WHAT IS BEING ASKED – Which lines belong in the answer? Exactly those from the line containing "The image size is (2559, 1456)." through the last line of the records below, repeated as written.
══ INPUT FOR THIS TASK ══
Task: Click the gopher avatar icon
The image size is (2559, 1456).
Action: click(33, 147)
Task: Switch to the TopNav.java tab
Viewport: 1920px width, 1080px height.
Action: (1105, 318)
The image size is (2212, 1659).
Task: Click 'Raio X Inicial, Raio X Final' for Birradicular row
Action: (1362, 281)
═══
WRITTEN SOLUTION –
The image size is (2559, 1456).
Action: click(33, 147)
Task: Switch to the TopNav.java tab
Viewport: 1920px width, 1080px height.
Action: (1105, 318)
The image size is (2212, 1659).
Task: Click 'Raio X Inicial, Raio X Final' for Birradicular row
Action: (1362, 281)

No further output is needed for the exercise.